**ИСХОДНЫЙ ТЕКСТ:**
Наверное, моя страсть к коллекционированию образов, придумыванию ассоциаций и упорядочиванию людей в сознании заставляет меня шуршать этими чернильными строчками в записной книжке.
Люди-яблоки. Я покрываю их полные, налитые соком, бока парафиновой пленкой, заворачиваю в пергаментную бумагу и бережно укладываю на опилки. Хрустящие зеленые, глянцевые пурпурные, золотистые в кофейную крапинку... Когда придется испытывать голод - утолю его.
Люди-бабочки. Напоив эфиром, я насаживаю их онемевшие тела на тонкие иглы, увенчанные крошечными матовыми шариками. Любовно собираю пыльцу, опавшую с многоцветных чешуйчатых крыльев.
Люди-ароматы. Заключены в хрустальные флаконы с плотно притертыми пробками, как в старину. Некоторые я люблю открывать, пить запах взахлеб. Некоторые - предпочитаю носить с собой/на себе несколько дней. Капля в ложбинку груди, капля - на сгиб локтя, по капле - на яремную вену на шее. Каплю растереть по жаркой внутренней поверхности бедра.
Люди-картины. Безмолвные или просто немногословные. Мазками красок, штрихами, акварельными пятнами их душ можно восхищаться до бесконечности, но я не стремлюсь стать похожей на них.
Люди-вина. Опираясь на доверие кавистам, я покупаю несколько бутылок темной поблескивающей жидкости «про запас», с тем, чтобы положить в темный угол сознания. С течением времени толстый слой пыли покроет стекло, паутина окутает горлышки... Любопытство заставит меня раскупорить бутылку, проверить свою интуицию. Захмелеть или отравиться...
Люди-звуки. Они ужасно субъективны. Воспринимаются мной как ненавязчивый мотив, древний напев, сладкий выдох-стон, гортанная молитва... Мимолетны. Но некоторых хочется слышать, ощущать снова и снова. От таких людей по моей коже бегут мурашки, а их голоса могут сравниться лишь с самыми изысканными ласками.

**СОХРАНЁННЫЕ ДАННЫЕ:**

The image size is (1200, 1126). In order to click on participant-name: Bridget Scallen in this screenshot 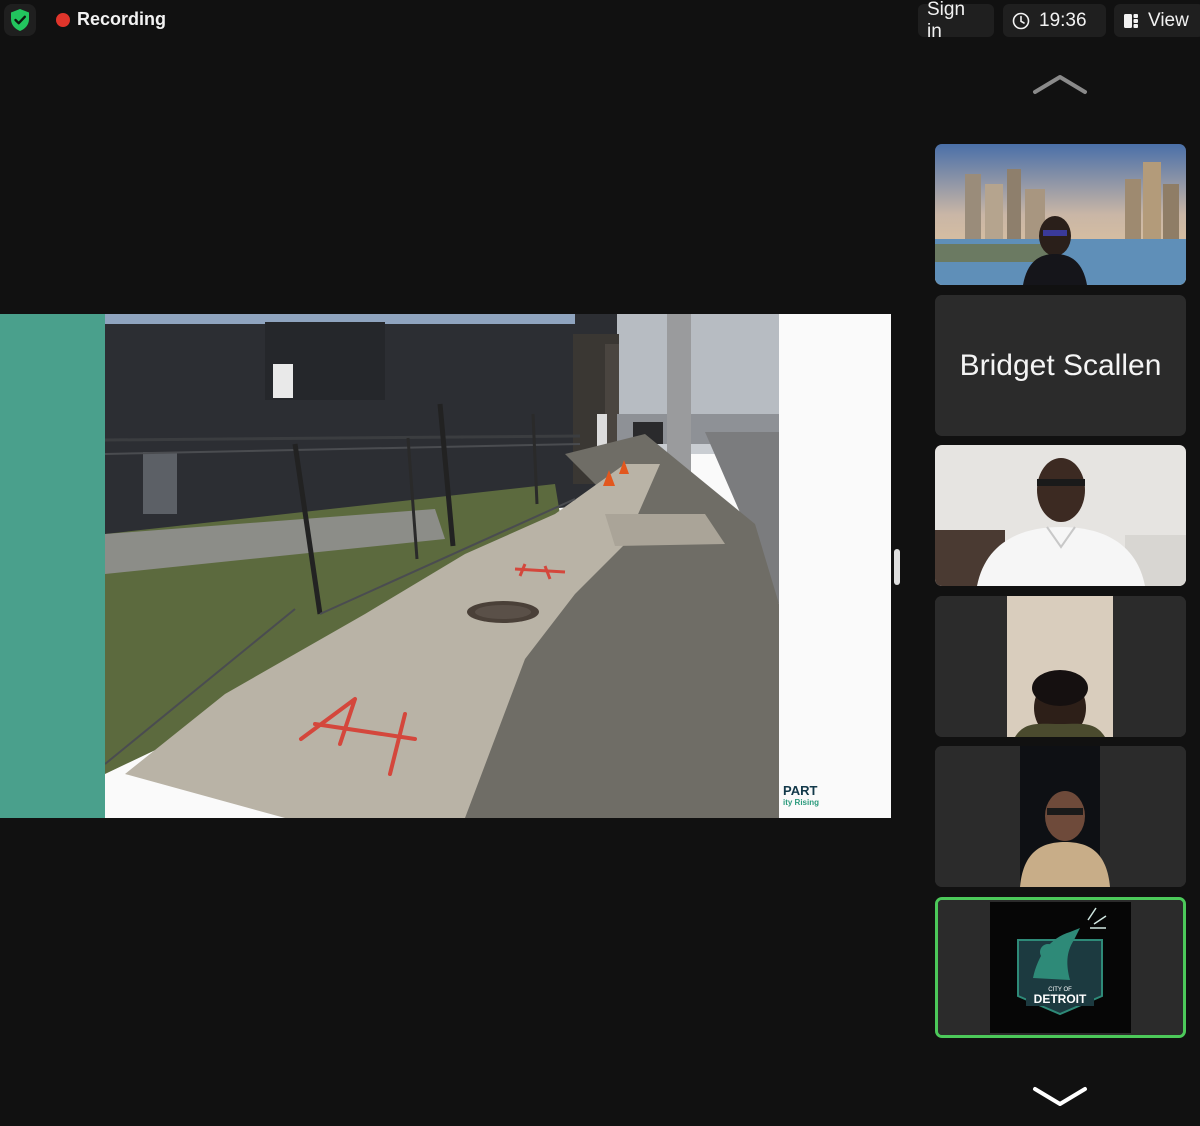, I will do `click(1060, 365)`.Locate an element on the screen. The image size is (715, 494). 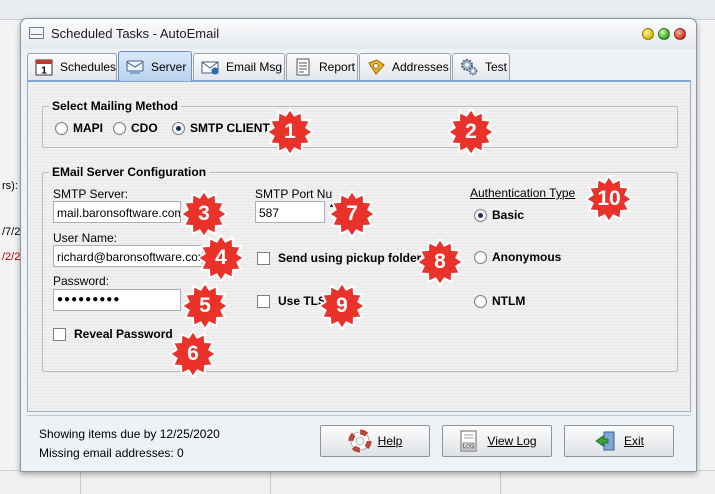
lifebuoy-icon is located at coordinates (360, 441).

**ФОРМУЛИРОВКА ЗАДАНИЯ:**
Перепечатайте исходный текст целиком, не меняя в нём ни слова и ни одного знака.

**ВАШ ОТВЕТ:**
Наверное, моя страсть к коллекционированию образов, придумыванию ассоциаций и упорядочиванию людей в сознании заставляет меня шуршать этими чернильными строчками в записной книжке.
Люди-яблоки. Я покрываю их полные, налитые соком, бока парафиновой пленкой, заворачиваю в пергаментную бумагу и бережно укладываю на опилки. Хрустящие зеленые, глянцевые пурпурные, золотистые в кофейную крапинку... Когда придется испытывать голод - утолю его.
Люди-бабочки. Напоив эфиром, я насаживаю их онемевшие тела на тонкие иглы, увенчанные крошечными матовыми шариками. Любовно собираю пыльцу, опавшую с многоцветных чешуйчатых крыльев.
Люди-ароматы. Заключены в хрустальные флаконы с плотно притертыми пробками, как в старину. Некоторые я люблю открывать, пить запах взахлеб. Некоторые - предпочитаю носить с собой/на себе несколько дней. Капля в ложбинку груди, капля - на сгиб локтя, по капле - на яремную вену на шее. Каплю растереть по жаркой внутренней поверхности бедра.
Люди-картины. Безмолвные или просто немногословные. Мазками красок, штрихами, акварельными пятнами их душ можно восхищаться до бесконечности, но я не стремлюсь стать похожей на них.
Люди-вина. Опираясь на доверие кавистам, я покупаю несколько бутылок темной поблескивающей жидкости «про запас», с тем, чтобы положить в темный угол сознания. С течением времени толстый слой пыли покроет стекло, паутина окутает горлышки... Любопытство заставит меня раскупорить бутылку, проверить свою интуицию. Захмелеть или отравиться...
Люди-звуки. Они ужасно субъективны. Воспринимаются мной как ненавязчивый мотив, древний напев, сладкий выдох-стон, гортанная молитва... Мимолетны. Но некоторых хочется слышать, ощущать снова и снова. От таких людей по моей коже бегут мурашки, а их голоса могут сравниться лишь с самыми изысканными ласками.